In 2012, the Center for Public Integrity's State Integrity project graded the openess and accountability of all 50 state governments, leading many to take up reform measures. The investigation found that state officials often make lofty promises when it comes to ethics and accountability, but these efforts frequently fall short of providing any real transparency or legitimate hope of rooting out corruption. The reporting made a difference. To date there has been movement for reform in 15 states, with certainly more to come once state legislatures convene in 2013. Three states have passed new laws; new laws have been proposed in an additional five states, and organized campaigns for reform have been launched in seven others.

The Center's report on harsh disciplinary practices in Los Angeles schools showed that thousands of police citations were being issued to children as young as 11 or 12-years-old for seemingly minor infractions. The reporting has helped spur a broad rethinking of punishment policies in the city’s largest school district.  Our “Separated by Law” investigation  revealed how a little understood 1996 immigration law was forcing immigrants pursuing an American dream to instead suffer an American nightmare —separating parents from their children for up to a decade at a time.
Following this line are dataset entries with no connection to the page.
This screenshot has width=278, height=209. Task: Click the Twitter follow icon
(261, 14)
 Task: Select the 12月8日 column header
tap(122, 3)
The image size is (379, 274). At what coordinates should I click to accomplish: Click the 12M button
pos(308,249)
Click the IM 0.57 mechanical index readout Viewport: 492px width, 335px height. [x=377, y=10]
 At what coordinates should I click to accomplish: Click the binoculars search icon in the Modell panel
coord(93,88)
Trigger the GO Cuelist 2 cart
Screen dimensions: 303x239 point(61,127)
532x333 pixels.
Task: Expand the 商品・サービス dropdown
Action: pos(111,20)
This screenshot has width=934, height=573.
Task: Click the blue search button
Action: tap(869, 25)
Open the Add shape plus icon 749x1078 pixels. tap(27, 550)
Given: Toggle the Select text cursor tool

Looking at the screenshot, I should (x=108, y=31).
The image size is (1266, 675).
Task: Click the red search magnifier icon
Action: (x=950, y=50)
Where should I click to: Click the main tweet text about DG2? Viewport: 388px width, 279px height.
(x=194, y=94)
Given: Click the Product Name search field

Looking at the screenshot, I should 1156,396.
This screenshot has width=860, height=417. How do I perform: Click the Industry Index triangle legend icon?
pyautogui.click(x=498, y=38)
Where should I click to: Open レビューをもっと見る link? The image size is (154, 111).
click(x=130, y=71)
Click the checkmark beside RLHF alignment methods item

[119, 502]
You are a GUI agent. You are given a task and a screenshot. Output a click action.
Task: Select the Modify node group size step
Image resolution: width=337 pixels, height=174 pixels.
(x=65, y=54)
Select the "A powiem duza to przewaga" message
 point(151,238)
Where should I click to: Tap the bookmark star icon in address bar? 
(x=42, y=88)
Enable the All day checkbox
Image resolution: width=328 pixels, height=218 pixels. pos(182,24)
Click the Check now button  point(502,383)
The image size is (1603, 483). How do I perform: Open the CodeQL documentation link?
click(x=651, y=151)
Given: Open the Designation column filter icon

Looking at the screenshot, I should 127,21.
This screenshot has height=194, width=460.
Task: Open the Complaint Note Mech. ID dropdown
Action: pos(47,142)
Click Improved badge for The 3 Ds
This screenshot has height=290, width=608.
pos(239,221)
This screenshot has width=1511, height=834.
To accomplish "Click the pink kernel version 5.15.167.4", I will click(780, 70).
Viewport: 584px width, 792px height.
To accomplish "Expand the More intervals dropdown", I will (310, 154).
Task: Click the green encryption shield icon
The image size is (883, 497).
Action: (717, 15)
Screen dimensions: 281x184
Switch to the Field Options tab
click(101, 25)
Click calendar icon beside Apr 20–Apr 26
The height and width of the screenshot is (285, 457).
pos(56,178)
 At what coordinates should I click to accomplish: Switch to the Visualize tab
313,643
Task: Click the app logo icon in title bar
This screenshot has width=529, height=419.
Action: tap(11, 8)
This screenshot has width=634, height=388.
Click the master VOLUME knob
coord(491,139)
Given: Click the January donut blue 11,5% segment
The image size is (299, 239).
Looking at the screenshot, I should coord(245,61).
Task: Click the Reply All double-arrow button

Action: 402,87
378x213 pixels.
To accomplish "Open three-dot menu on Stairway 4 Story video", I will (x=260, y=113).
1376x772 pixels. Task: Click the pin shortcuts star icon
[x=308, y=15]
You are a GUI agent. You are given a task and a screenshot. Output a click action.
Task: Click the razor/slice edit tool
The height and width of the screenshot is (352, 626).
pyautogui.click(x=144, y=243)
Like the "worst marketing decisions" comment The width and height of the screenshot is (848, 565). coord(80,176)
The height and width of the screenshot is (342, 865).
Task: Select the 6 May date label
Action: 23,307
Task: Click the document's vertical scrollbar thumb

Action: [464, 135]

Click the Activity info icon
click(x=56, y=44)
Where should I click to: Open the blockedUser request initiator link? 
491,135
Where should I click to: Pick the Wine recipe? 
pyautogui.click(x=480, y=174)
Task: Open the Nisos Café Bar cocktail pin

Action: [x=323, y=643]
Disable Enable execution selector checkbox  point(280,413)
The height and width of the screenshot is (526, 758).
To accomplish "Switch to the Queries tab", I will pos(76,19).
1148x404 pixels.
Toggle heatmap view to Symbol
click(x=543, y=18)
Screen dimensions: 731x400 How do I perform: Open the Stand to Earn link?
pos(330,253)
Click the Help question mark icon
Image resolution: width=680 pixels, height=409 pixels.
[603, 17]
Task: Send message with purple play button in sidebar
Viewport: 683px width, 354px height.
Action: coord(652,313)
The Center's yearlong look at worker health and safety, "Hard Labor," exposed regulatory lapses by the Department of Labor, the Environmental Protection Agency and the Coast Guard. The series was launched with a story about a fatality investigation that was mishandled by the Occupational Safety and Health Administration. Other stories examined the death of a UCLA lab worker, dangerous working conditions for U.S. fishermen, and Walmart's alleged involvement in wage theft at a warehouse in California.